You are not adding anything with using directive. You totally misunderstood its purpose. It is only used to change the naming of the types in the code of some namespace. It is not related to assemblies at all, it is only related to namespaces; for example, naming of the types in the code can be shortened, without specifying full names including namespace parts of the names. And one assembly can use different namespaces namespaces, and the same namespace can be used in different assemblies — these things are totally independent.
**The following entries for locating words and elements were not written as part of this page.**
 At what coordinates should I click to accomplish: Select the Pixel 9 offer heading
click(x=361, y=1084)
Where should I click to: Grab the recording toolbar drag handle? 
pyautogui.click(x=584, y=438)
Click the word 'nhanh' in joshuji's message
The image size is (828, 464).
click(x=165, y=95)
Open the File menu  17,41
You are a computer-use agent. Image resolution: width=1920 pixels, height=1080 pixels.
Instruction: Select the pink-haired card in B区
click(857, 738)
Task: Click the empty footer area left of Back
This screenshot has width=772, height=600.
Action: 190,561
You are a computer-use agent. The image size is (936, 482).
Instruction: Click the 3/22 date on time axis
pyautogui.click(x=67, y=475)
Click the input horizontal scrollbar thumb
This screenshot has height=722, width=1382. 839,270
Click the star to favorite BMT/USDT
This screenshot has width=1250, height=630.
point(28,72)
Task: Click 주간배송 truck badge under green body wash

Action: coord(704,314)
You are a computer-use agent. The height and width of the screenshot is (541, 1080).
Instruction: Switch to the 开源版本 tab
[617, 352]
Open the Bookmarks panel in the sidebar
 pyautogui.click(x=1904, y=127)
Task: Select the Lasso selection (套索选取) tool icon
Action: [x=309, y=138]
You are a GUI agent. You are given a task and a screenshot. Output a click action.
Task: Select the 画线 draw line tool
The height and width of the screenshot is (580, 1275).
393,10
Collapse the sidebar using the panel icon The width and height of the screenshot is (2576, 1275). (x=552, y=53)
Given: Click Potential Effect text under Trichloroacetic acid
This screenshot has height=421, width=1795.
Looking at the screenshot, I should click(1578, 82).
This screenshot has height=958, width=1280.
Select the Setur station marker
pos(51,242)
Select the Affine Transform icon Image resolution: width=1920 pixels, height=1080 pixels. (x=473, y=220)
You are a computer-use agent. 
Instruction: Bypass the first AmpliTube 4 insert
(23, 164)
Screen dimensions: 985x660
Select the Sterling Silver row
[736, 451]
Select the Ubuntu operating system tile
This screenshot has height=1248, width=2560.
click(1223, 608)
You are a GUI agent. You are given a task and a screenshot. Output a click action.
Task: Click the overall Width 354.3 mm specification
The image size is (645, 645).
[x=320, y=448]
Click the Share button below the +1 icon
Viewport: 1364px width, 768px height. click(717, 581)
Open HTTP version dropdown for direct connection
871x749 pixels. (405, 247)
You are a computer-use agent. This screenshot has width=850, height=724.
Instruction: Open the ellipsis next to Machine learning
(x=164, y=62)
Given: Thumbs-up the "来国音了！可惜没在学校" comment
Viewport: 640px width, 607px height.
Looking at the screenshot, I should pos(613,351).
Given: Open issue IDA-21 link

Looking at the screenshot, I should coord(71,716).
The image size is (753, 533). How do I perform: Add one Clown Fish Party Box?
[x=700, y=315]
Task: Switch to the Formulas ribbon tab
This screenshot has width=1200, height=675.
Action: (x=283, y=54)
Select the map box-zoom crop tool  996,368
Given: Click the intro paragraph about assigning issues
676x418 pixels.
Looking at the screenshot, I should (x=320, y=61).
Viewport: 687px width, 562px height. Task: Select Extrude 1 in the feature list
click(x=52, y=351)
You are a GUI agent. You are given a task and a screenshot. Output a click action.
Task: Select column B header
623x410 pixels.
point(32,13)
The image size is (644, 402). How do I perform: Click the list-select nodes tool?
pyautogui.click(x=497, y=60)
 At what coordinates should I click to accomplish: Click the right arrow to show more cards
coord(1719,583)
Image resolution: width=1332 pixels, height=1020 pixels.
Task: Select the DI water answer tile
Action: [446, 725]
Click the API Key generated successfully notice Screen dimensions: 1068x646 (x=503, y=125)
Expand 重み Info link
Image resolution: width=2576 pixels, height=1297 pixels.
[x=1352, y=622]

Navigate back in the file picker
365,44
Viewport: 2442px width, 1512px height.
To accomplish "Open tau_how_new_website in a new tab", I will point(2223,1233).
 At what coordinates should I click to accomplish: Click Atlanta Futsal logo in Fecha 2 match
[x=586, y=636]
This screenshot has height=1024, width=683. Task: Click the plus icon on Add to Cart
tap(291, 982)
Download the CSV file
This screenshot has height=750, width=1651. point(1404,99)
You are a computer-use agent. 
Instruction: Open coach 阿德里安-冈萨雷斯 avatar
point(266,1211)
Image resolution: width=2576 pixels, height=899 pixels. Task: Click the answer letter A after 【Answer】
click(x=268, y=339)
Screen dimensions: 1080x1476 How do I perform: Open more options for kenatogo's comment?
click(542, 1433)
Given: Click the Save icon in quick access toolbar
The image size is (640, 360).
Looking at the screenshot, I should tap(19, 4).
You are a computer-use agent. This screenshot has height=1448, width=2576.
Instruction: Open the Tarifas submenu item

The central notion of .NET is the assembly. They use each other using referencing of one assembly by another (and also, via Reflection and loading assemblies during runtime or even creating them during runtime using System.Reflection.Emit — let's not consider this at the moment). You can reference assemblies in your project, by using "Add Reference" — see the project tree under Visual Studio Solution Explorer. At the level of compilers, there are appropriate command line parameters for referencing assemblies.